Stored records
▼▼▼

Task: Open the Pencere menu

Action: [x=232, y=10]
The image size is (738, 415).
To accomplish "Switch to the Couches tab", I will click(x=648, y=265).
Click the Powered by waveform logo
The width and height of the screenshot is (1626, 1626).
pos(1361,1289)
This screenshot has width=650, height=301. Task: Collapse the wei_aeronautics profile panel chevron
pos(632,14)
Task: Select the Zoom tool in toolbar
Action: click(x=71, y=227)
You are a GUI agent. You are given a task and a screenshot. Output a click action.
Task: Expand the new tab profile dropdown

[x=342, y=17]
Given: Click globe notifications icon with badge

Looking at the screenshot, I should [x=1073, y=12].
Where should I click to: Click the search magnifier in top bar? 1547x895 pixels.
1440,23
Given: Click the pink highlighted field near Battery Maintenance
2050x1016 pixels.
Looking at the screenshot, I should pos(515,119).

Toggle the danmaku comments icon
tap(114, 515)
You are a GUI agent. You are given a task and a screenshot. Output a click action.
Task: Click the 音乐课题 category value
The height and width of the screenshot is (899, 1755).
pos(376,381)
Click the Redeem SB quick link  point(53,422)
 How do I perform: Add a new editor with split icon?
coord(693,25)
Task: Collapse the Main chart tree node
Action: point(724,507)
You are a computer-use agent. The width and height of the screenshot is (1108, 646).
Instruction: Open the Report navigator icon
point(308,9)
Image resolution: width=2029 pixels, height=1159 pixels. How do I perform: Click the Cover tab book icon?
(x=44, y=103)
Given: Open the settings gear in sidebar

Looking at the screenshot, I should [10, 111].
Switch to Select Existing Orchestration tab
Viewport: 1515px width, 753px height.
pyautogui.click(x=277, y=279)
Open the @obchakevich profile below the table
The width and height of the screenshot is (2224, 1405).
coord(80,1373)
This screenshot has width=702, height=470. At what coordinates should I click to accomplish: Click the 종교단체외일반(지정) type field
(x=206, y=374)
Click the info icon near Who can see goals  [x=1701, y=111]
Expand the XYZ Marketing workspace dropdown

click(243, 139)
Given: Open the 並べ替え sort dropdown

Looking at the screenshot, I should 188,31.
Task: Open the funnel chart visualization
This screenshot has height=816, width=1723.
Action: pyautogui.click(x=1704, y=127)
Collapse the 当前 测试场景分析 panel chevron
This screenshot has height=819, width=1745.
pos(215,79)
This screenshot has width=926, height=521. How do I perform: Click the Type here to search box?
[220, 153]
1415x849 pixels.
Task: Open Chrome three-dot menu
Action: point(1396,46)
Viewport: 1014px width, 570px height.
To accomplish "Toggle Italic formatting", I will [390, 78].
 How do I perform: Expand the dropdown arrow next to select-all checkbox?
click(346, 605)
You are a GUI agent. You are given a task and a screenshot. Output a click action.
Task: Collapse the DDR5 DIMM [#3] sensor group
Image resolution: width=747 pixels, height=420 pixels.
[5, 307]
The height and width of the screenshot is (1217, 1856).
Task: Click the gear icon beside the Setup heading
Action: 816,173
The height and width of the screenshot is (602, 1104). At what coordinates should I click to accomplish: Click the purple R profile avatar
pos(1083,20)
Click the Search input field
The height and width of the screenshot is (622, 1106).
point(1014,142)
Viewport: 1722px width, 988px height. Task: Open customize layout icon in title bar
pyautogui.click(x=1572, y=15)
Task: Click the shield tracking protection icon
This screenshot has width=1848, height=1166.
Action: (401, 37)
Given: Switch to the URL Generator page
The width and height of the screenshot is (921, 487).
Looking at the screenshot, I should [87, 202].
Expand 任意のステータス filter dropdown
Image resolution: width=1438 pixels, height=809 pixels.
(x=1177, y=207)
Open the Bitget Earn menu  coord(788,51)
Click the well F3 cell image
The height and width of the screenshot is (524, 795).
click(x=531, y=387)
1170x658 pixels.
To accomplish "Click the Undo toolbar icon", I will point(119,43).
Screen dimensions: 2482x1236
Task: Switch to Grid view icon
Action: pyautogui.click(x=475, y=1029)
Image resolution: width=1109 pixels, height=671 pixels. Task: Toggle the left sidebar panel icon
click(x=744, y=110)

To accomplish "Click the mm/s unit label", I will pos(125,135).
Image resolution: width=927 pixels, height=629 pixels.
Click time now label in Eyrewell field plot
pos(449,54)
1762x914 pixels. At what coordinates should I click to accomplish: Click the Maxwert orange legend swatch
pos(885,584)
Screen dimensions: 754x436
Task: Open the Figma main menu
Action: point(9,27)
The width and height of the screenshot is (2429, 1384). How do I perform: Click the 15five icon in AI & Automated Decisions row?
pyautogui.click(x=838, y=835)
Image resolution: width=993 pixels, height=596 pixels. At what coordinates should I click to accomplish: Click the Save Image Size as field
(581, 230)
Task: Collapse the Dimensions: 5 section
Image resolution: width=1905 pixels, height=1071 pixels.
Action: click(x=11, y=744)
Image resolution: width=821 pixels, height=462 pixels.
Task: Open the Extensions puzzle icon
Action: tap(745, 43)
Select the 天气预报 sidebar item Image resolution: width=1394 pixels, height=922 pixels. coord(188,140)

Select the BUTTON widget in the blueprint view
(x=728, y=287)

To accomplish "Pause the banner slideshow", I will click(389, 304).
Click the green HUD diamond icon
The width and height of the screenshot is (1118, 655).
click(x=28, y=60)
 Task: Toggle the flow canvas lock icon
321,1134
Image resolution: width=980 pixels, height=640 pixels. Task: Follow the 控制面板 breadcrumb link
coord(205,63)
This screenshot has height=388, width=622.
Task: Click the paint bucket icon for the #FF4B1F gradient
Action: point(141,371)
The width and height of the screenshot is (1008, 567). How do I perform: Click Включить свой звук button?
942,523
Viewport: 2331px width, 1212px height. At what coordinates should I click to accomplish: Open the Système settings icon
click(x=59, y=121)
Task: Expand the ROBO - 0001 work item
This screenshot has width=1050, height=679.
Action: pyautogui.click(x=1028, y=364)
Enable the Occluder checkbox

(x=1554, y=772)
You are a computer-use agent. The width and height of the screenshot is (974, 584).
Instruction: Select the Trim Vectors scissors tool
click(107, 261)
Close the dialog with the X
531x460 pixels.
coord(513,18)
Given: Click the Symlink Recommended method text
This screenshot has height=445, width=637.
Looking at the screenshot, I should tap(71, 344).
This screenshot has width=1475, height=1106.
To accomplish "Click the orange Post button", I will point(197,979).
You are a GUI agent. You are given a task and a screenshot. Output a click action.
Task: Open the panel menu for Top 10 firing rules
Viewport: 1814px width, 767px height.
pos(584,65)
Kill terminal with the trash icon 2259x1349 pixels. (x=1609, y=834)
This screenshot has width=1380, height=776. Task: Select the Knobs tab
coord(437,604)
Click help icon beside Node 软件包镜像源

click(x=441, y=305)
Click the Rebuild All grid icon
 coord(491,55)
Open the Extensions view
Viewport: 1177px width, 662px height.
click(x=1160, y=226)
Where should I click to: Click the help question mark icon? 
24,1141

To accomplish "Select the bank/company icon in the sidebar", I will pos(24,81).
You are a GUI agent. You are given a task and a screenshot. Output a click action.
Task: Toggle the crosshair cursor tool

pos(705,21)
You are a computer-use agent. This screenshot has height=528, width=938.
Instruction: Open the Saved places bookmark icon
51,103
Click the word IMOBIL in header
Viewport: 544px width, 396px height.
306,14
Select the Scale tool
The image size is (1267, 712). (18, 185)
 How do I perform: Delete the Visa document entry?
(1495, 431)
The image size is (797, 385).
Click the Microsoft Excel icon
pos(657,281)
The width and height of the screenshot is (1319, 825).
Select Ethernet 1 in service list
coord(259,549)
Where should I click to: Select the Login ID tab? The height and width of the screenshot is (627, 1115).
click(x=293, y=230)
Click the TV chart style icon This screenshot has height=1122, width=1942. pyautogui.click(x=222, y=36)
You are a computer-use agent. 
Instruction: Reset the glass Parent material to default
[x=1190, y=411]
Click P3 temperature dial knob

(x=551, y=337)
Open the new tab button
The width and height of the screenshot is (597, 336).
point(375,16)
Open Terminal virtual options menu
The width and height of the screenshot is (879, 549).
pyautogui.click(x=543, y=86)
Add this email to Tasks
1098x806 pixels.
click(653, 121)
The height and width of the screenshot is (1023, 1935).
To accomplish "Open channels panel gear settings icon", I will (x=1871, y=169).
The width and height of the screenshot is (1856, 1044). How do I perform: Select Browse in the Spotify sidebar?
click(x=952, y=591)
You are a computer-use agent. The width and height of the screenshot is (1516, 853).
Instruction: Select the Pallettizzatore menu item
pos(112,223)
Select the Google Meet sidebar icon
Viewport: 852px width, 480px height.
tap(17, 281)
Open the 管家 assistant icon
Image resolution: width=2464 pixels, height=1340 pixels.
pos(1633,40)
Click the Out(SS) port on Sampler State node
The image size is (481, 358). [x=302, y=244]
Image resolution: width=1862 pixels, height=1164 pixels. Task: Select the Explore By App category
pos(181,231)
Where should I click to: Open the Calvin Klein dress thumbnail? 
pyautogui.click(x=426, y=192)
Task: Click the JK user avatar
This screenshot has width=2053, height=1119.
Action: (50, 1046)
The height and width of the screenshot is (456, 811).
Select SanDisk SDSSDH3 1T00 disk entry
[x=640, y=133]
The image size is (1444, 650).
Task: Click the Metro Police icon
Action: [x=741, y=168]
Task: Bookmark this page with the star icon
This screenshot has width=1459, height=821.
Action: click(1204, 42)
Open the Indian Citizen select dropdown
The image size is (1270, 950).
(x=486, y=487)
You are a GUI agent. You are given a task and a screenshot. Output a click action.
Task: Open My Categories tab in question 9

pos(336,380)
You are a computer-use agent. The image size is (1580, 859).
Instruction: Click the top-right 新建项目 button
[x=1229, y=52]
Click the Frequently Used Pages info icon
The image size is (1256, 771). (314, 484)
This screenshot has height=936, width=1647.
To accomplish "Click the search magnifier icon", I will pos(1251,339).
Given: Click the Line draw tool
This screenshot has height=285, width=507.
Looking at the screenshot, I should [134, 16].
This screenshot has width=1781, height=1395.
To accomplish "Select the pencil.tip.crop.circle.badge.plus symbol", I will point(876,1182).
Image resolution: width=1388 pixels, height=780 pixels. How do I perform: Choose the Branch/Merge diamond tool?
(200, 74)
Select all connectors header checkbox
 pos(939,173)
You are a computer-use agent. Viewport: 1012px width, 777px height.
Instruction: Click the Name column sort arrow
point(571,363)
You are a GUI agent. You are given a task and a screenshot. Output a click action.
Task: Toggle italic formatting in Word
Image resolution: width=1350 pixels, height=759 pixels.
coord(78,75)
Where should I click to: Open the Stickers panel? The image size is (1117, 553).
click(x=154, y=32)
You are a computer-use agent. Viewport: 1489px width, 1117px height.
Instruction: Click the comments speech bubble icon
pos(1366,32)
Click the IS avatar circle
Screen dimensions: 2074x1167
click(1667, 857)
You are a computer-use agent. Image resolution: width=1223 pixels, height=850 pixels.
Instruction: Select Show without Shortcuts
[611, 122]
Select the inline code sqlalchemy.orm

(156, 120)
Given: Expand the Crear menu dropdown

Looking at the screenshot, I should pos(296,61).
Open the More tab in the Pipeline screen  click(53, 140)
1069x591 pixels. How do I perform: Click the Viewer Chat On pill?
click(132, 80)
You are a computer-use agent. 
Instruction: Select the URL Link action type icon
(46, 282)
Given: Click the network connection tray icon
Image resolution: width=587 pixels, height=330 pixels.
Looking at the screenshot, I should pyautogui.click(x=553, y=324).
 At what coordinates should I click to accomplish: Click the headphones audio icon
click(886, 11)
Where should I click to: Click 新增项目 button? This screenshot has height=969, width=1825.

▲▲▲

The task:
Answer with the number alone: how many lines in the records include the word "formatting"?

Exercise answer:
2